DIRECT DETERMINATION OF ARSENIC AND IRON SPECIATION IN SEDIMENTS AND GROUNDWATER USING X-RAY ABSORPTION SPECTROSCOPY: A TIDAL MARSH CASE STUDY

The mobility of arsenic in groundwater is tied directly to coupled redox reactions, often involving iron, that determine attenuation mechanisms such as sorption or precipitation. Adjacent to the site of a former pesticide manufacturing facility in East Palo Alto (CA), soil and groundwater arsenic concentrations exceed 1000 mg/kg and 100 mg/L, respectively. Although groundwater velocities are ~100 ft/yr towards San Francisco Bay to the east, monitoring of arsenic concentrations in wells over the last twelve years has shown arsenic levels down gradient of the plume boundary to be less than 0.010 mg/L. This indicates that the plume boundary has not moved appreciably during this time and suggests that natural processes in the tidal marsh-mixing zone are effectively limiting the subsurface migration of arsenic. The speciation of arsenic and iron as a function of depth was determined in situ using X-ray absorption spectroscopy on fresh, wet sediment samples taken over a 12-ft. interval (9.5 feet of core recovered). Arsenic oxidation state (As(III) or As(V)) in sediments is related directly to lithologic horizons and depth to groundwater. Surficial As(V) is reduced to As(III) ~0.5 ft. below the surface in a clay and sand zone.

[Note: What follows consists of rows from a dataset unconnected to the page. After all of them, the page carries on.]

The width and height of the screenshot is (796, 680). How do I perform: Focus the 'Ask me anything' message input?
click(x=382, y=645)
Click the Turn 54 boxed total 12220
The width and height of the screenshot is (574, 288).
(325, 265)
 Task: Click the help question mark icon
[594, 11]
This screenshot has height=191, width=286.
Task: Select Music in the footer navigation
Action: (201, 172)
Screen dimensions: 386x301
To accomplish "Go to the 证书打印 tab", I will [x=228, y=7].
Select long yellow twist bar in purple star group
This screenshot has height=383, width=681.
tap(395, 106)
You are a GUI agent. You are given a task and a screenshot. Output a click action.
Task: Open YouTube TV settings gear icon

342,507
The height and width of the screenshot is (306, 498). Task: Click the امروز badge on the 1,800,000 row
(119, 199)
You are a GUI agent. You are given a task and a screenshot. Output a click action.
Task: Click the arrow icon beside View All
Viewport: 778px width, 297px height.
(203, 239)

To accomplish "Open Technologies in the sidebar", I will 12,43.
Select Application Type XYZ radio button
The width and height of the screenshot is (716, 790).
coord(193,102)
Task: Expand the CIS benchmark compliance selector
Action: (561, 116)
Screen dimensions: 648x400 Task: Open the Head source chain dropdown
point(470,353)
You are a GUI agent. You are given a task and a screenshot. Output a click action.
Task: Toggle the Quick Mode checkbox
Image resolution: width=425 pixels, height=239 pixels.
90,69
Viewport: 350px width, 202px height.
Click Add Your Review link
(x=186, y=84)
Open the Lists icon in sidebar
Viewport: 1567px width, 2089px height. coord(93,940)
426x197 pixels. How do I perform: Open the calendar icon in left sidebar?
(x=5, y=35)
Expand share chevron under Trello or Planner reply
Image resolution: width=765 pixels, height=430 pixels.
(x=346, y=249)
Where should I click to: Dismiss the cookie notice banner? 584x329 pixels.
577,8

At ~5-6 ft. depth, a zone of mixed As(III)/As(V) is found, below which all arsenic is oxidized to As(V). This oxidized zone coincides with groundwater level in a sand layer and with relatively high total arsenic concentrations. We hypothesize that arsenic is attenuated in the sand layer by oxidation to As(V) and sorption to mineral surfaces. Dissolved iron (Fe2+) is found in concentrations in excess of 1 mg/L, indicating iron reduction. Dissolved arsenic down gradient of the core is present as As(III). Thus, arsenic attenuation depends on the rate and extent of arsenic oxidation, probably coupled to iron and facilitated by microbial activity, in the upper shallow groundwater zone.